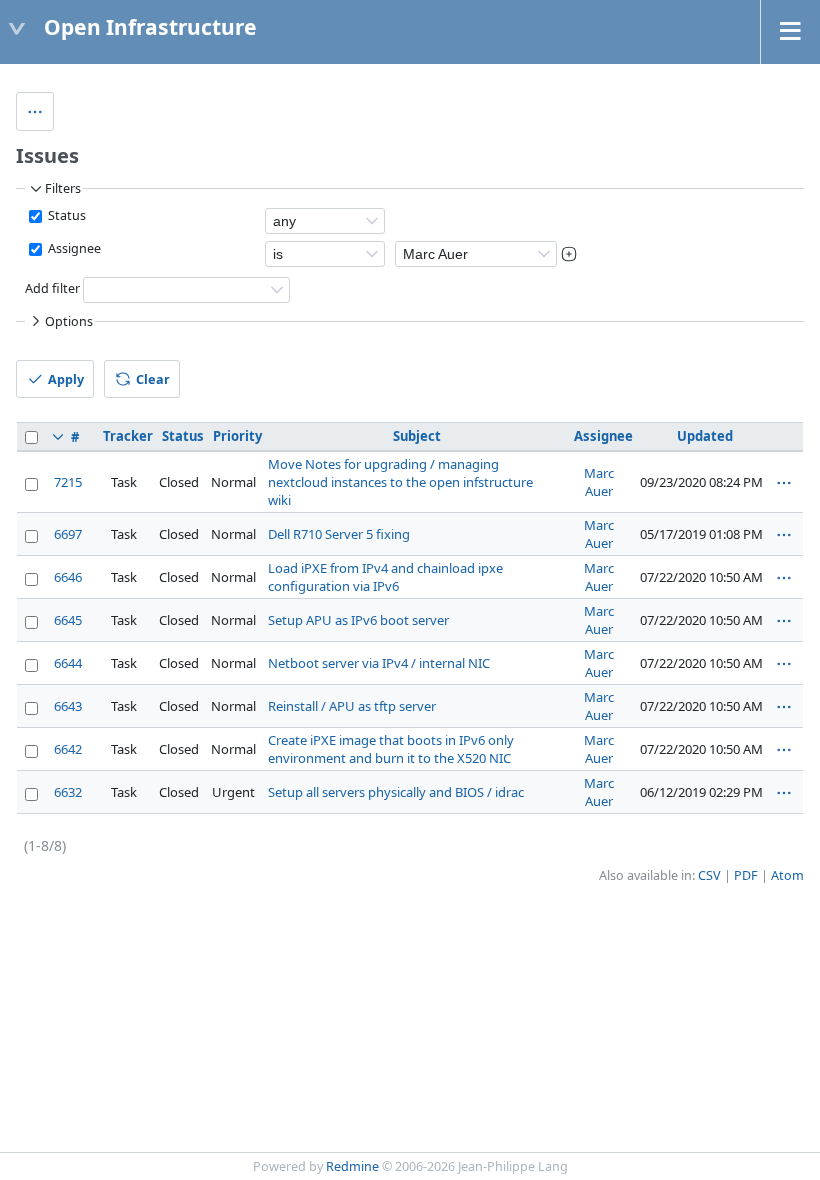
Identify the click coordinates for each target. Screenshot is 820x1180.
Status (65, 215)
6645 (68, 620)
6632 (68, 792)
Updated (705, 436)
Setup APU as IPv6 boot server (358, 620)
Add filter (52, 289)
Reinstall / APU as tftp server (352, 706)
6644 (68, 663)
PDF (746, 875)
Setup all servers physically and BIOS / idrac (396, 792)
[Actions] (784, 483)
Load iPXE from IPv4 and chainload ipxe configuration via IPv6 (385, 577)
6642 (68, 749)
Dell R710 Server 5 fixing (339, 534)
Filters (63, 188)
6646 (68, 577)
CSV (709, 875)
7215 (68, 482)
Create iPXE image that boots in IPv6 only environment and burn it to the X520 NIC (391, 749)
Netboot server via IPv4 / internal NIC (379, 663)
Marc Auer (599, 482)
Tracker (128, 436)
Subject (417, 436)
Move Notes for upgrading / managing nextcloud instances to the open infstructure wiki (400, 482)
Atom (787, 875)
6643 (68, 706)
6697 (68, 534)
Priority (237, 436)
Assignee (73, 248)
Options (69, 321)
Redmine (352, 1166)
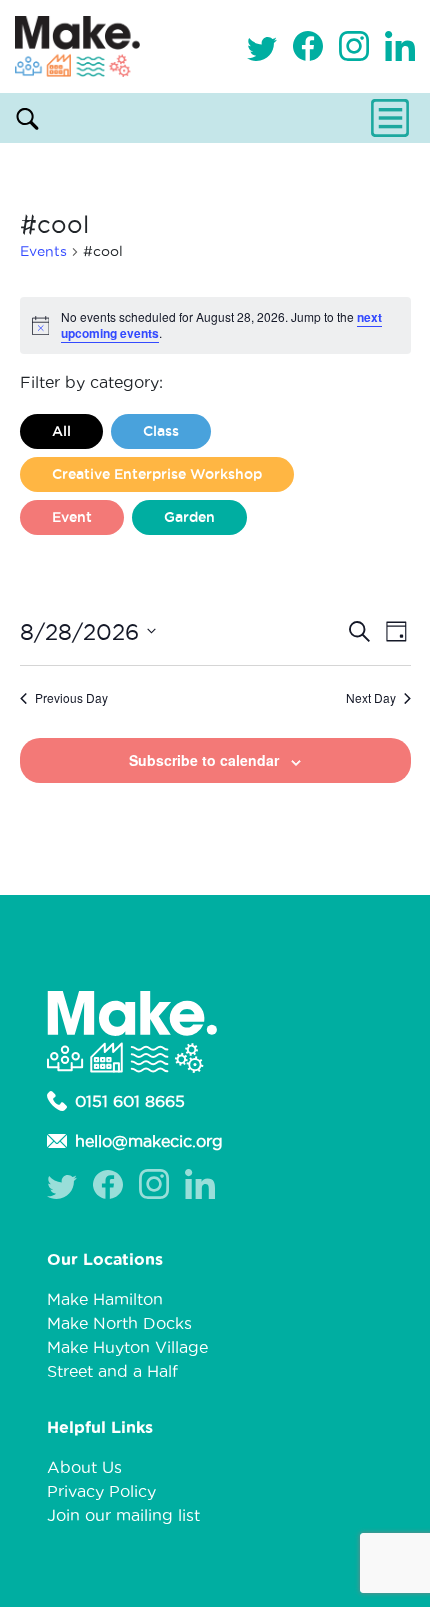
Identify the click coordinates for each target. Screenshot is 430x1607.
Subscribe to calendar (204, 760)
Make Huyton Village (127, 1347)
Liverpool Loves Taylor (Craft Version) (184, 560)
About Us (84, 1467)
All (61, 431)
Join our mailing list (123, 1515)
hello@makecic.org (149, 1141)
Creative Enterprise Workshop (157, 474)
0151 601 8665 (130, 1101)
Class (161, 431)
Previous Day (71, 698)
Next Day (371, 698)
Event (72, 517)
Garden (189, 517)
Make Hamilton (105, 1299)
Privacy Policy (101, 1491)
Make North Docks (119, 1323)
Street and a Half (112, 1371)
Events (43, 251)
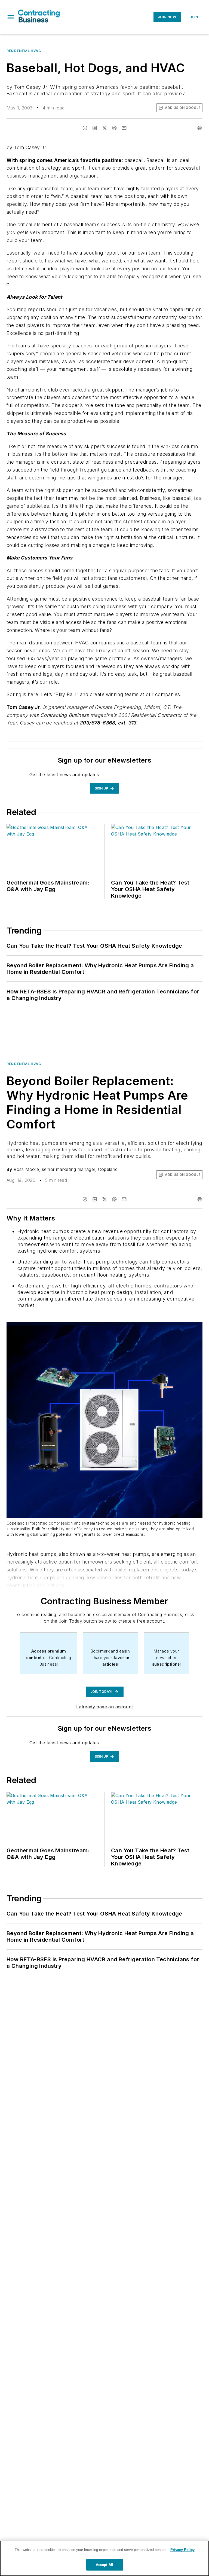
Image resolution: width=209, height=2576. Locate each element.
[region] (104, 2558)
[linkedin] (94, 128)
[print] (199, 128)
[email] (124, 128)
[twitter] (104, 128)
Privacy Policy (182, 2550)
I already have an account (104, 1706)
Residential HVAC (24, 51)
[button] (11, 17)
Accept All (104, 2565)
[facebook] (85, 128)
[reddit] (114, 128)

*EXERCISE:* Once the pictures are set aside, repeat the data above exactly.

*YOUR SOLUTION:*
Identify the click coordinates for each target. Screenshot is 820x1180.
Status (65, 215)
6645 (68, 620)
6632 (68, 792)
Updated (705, 436)
Setup APU as IPv6 boot server (358, 620)
Add filter (52, 289)
Reinstall / APU as tftp server (352, 706)
6644 (68, 663)
PDF (746, 875)
Setup all servers physically and BIOS / idrac (396, 792)
[Actions] (784, 483)
Load iPXE from IPv4 and chainload ipxe configuration via IPv6 (385, 577)
6642 (68, 749)
Dell R710 Server 5 fixing (339, 534)
Filters (63, 188)
6646 (68, 577)
CSV (709, 875)
7215 (68, 482)
Create iPXE image that boots in IPv6 only environment and burn it to the X520 NIC (391, 749)
Netboot server via IPv4 / internal NIC (379, 663)
Marc Auer (599, 482)
Tracker (128, 436)
Subject (417, 436)
Move Notes for upgrading / managing nextcloud instances to the open infstructure wiki (400, 482)
Atom (787, 875)
6643 (68, 706)
6697 (68, 534)
Priority (237, 436)
Assignee (73, 248)
Options (69, 321)
Redmine (352, 1166)
Identify the click coordinates for each target. Screenshot is 430x1607.
Subscribe to calendar (204, 760)
Make Huyton Village (127, 1347)
Liverpool Loves Taylor (Craft Version) (184, 560)
About Us (84, 1467)
All (61, 431)
Join our mailing list (123, 1515)
hello@makecic.org (149, 1141)
Creative Enterprise Workshop (157, 474)
0151 601 8665 (130, 1101)
Class (161, 431)
Previous Day (71, 698)
Next Day (371, 698)
Event (72, 517)
Garden (189, 517)
Make Hamilton (105, 1299)
Privacy Policy (101, 1491)
Make North Docks (119, 1323)
Street and a Half (112, 1371)
Events (43, 251)
Image resolution: width=209, height=2576. Locate each element.
[region] (104, 2558)
[linkedin] (94, 128)
[print] (199, 128)
[email] (124, 128)
[twitter] (104, 128)
Privacy Policy (182, 2550)
I already have an account (104, 1706)
Residential HVAC (24, 51)
[button] (11, 17)
Accept All (104, 2565)
[facebook] (85, 128)
[reddit] (114, 128)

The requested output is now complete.